You talk a lot about performance in this thread but I haven't seen any numbers. ...

grovesNL · 2024-07-24T01:06:43 1721783203

The rough numbers I’ve been using in my test cases are in the scale of thousands of relatively densely distributed intervals and hundreds of thousands of range queries. This is for a real-time interactive use case targeting the range of tens of milliseconds or so (obviously depends on CPU, but ideally supporting the last couple generations or so). “Too slow” is the upper end of that range because it’s part of the critical path for interactions.

Slower writes with a dense representation like that would be great. The problem I’ve been seeing in my prototypes is that querying the slots back tends to be about the same performance as the ordered map. Some people mentioned a variation on this idea that would store some coarser-grained statistics based on minimum duration in certain regions which might help a bit.

winrid · 2024-07-24T01:15:16 1721783716

Thanks. Also, interesting, so this all runs on the client?

grovesNL · 2024-07-24T02:14:20 1721787260

Right, this calculation runs on the client and assumes the clients are fast enough. This helps a lot with interactivity because the network stack isn’t involved at all.

It could be interesting to optionally offload some compute to much faster servers when it would be useful, but that introduces request/response latency overhead too.

Karliss · 2024-07-24T13:49:31 1721828971

Do you really need hundreds of thousands of range queries because you are trying to process hundreds of thousands of network requests, or trying to retrieve/transform hundreds of thousands of entries? Or are you actually attempting to answer a single more complex query and the hundreds of thousands is just you iterating over all potential candidates searching for suitable range?

If it is the later case instead of attempting to speedup hundreds of thousands queries, it might be better to create a proper structure so that you can replace them with single query that directly answers your real question. Well designed augmented search tree for a specific situation can directly answer quite complex read queries (and even perform modifications). Downside is is you will likely need to at least partially roll your own, since there are many different combinations you can make, not every one has of the shelf library or even a dedicated name. Providing a clean interface usually will result in hiding access to some of the implement details needed implement customization required for your specific operations.

For example when I was making a graph layout algorithm I had to answer a query "Given a mapping of position->value, what is the closest position to some position x with value at least y?". It could be done using single log(n) query, no iteration over ranges or values of x.

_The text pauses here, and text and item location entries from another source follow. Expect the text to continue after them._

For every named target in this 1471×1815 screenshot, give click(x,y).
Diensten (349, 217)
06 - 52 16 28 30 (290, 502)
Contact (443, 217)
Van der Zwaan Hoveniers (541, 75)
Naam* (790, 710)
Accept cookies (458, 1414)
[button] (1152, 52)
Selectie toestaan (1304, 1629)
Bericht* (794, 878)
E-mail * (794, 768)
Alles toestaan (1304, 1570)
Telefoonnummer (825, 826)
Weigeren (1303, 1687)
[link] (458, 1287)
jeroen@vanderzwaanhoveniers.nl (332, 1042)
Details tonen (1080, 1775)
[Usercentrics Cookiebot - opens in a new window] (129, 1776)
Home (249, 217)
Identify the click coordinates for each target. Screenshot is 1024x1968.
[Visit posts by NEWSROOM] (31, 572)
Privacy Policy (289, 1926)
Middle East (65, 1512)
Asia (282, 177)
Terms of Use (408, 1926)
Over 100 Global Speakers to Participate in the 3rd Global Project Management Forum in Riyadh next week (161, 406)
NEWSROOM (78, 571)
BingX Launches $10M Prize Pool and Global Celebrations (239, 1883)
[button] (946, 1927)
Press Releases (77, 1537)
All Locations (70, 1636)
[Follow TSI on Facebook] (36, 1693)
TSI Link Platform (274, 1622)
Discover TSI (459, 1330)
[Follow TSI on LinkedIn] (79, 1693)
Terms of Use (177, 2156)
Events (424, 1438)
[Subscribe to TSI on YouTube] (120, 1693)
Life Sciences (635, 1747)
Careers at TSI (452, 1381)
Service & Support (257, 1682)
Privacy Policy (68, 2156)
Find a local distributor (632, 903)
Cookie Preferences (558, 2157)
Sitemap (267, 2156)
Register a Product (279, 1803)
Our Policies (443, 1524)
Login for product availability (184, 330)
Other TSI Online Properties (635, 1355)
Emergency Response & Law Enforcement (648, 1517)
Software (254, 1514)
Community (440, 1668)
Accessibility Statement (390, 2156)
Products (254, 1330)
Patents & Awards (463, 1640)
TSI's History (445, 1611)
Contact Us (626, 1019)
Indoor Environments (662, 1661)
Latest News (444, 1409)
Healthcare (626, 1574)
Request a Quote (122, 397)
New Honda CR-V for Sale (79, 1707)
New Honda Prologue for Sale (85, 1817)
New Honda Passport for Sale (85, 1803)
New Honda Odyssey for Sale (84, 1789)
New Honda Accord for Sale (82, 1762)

Assuming amount of queries is orders of magnitude higher than the items in the structures is do you really need a read/write data structure? In most situations I had with similar constraints it was acceptable to have a read only data structure. Meaning it only supported two operations Create(data) and Query. Instead of Create(empty),Insert,Query or Create(),Inserted,Modify,Query. Then overall process is create/fill the structure with all your data, answer the batch of all your queries. Not having to support dynamic inserts/modifications can give good improvement to constant factor (and the hidden non constant factor once you take into account stuff like memory cache behavior). Having a fixed non modifyable tree means you don't have to deal with as much dynamic memory allocations, pointer indirections and tree rebalancing. Not having to deal with self balancing tree stuff, also significantly simplifies the code making it a lot more practical to roll your own specialized tree which directly supports the queries you need.

One more trick that can help depending on your overall constraints is key remapping. If you need all your dataset ahead of time (or it's rarely modified between large batches of read queries), you can map your key range from (float, timestamps, 64bit integers or whatever your range position type is) to integers 0..n where n is the amount of unique positions in your dataset. To do the mapping just sort the values and do a binary search, no need for generic purpose dynamic dictionary. Same sorted array can be later used for mapping query positions. Do your own benchmarks to see how search in sorted array compares to hashmap for your specific constraints. Benefits is that it can make your overall structure more dense, get rid of more complex comparison operations in the tree structure, and in some situations it can allow you to do direct lookup by index in a flat array or the leaf layer of fixed nearly complete b-tree.